▶ [Goal of the exercise] Work through the records below and tally every line containing "computer". Reply with the total alone.

▶ [Records]
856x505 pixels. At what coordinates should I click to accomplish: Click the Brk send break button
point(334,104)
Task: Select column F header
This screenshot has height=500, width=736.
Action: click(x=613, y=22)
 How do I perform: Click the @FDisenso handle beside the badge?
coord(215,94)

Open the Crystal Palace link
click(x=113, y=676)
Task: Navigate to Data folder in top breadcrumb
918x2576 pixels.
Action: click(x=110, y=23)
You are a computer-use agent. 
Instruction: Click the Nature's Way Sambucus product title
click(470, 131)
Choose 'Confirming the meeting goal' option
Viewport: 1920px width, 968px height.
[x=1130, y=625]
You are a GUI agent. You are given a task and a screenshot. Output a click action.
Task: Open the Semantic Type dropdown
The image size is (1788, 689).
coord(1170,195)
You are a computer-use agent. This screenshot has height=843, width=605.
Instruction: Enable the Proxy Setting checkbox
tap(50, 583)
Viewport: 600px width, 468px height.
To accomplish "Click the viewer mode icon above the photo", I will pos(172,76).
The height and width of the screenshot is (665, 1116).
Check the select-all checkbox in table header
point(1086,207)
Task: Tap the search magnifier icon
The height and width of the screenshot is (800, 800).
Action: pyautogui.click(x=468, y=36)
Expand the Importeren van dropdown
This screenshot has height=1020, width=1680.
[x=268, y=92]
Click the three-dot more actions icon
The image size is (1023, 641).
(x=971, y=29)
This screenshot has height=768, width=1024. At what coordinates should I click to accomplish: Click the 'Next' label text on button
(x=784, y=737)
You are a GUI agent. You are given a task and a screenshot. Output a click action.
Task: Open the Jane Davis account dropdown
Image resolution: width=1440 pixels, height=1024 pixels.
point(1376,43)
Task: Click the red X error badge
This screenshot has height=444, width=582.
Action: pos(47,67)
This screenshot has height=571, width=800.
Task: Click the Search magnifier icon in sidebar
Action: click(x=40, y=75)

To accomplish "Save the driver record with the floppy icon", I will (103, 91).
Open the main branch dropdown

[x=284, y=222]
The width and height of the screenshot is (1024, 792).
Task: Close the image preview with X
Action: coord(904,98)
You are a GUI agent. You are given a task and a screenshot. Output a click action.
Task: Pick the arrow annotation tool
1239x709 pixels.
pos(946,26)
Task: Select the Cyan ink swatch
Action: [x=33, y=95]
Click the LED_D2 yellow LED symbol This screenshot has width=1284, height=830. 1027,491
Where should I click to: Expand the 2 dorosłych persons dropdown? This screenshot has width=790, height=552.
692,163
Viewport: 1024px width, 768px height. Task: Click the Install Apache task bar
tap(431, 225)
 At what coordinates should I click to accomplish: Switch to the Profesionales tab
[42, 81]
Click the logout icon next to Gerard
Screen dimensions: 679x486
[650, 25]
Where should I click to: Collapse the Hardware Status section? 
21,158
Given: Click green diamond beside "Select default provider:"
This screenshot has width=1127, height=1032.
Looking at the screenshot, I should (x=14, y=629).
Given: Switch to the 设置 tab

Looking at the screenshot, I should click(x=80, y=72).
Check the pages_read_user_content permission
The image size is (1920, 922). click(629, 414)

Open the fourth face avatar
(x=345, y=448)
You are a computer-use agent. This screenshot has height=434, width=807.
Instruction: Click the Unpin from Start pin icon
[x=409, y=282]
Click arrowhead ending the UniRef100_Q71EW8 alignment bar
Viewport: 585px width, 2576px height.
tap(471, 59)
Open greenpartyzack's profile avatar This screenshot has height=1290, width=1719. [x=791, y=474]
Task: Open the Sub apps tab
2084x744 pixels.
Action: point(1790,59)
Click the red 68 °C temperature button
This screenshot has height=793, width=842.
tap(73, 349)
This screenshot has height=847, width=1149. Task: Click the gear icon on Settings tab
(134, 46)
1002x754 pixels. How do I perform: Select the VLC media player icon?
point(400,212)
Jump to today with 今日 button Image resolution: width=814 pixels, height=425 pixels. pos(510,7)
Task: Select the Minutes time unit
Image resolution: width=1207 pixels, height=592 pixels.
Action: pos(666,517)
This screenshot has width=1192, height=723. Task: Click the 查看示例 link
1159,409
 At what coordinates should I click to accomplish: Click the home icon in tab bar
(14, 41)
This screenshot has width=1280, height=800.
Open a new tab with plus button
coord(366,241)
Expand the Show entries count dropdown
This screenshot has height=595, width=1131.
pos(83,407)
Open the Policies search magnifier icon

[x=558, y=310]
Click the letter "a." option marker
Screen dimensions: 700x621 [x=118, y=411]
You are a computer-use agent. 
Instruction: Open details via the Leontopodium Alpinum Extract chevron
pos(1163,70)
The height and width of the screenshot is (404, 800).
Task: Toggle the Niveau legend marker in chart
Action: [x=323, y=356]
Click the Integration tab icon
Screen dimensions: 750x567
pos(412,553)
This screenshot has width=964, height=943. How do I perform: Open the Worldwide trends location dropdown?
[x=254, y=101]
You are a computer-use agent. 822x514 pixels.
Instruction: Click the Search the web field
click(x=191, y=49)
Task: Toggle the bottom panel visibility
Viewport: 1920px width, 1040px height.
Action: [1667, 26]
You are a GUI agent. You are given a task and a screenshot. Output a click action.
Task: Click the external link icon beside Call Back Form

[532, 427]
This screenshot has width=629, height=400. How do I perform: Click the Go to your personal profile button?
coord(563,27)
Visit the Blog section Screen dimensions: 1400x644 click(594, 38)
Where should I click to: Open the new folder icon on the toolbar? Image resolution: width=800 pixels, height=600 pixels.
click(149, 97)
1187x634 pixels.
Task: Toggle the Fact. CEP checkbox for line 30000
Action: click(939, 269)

▶ [Task output] 5